The facilitator of the largest group in the Senate — the Independent Senators Group — takes home an additional $49,000. For the other facilitators, it’s a more modest bump up of $24,200.
The 101 senators who submitted financial disclosures for the first quarter of 2026 collectively reported $2.97 million in office, living, hospitality and travel expenses, working out to just under $30,000 per senator. Travel expenses were responsible for the lion’s share of that amount, totalling just under $1.8 million.

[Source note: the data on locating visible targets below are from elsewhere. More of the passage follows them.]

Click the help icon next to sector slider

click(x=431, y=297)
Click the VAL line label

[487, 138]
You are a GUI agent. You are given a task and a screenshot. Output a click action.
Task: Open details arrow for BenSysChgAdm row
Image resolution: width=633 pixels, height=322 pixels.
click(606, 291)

The few non-affiliated senators posted the highest average expenses at $45,611, followed by the Conservatives at $34,196, the Progressives at $33,089, the Canadian Senators Group at $29,632, the five-member Government Representative’s Office at $26,969 and finally, the ISG at $25,337. These numbers can be skewed sharply by travel expenses, with senators representing the territories or other more rural areas typically racking up higher bills.


Changes coming….
Carney announced earlier this week that he was reforming the appointment process for senators, as he named the first picks to the Upper Chamber since taking over as prime minister in March 2025.
Conservative MP Richard Martel and Carney’s principal secretary Tom Pitfield were included in the first wave of appointments, alongside Rodney Ouellette of New Brunswick and Manitoba’s Geeta Tucker.
In a statement, Carney said he was modifying the existing criteria for Senate appointments by dropping the non-partisanship requirement and prioritizing candidates with “expertise in key Canadian strategic industries, regulatory frameworks, and emerging social and economic affairs.”
He said removing the non-partisanship rule recognizes the “valuable contributions made by Canadians who have chosen to serve in elected office or in other partisan roles, including knowledge of the governing and legislative processes, which will contribute to a stronger, more effective Senate.”
For the past decade, Senate appointments were typically based on the recommendations of what the government called an independent advisory board. Most of these appointees came from non-political backgrounds.
Previous experience in partisan politics wasn’t disqualifying, but the process was seen as break from the tradition of having prime ministers name party loyalists to the Senate.
This shift in approach to appointments comes as the Liberals have increasingly clashed with the Senate over the handling of key pieces of legislation.
As iPolitics first reported, government sources objected to the Senate’s unsuccessful push to delay changes to the rules regulating political parties that were supported by the Liberals, Conservatives and New Democrats, and delays in passing legislation overhauling bail laws backed by the premiers and police chiefs.
Others have defended the Senate’s pace in handling legislation.
Osler noted that on average in this Parliament, the Senate spent a quarter of the time on government bills that have been passed so far.
“The figures do not support statements that the Senate is responsible for slowing legislation. Rather, the figures reflect the Senate fulfilling its constitutional responsibility to provide careful, independent review after legislation has already undergone consideration in the elected House,” she said.
“Canadians expect the Senate to scrutinize legislation and improve when necessary. That requires sufficient time for debate, committee study, and consideration of amendments. Speed and quality of review are not always equivalent.”
The Liberals said senators should take the time needed to complete their work, but noted that efforts to sit late to finish study of legislation are often rejected. For example, a motion to move up the day of clause-by-clause review on the government’s bail bill to complete it before a two-week break in May was voted down.
BACKGROUNDER: Criticism grows at Senate’s pace handling key bills as spring sitting enters final stretch
Carney’s office said future appointments will be handled by a new advisory board that is set to be established in the coming days.
This board will use a “merit-based criteria” to identify candidates with “diverse experience and perspectives,” and make recommendations to Carney, the Prime Minister’s Office said in a statement.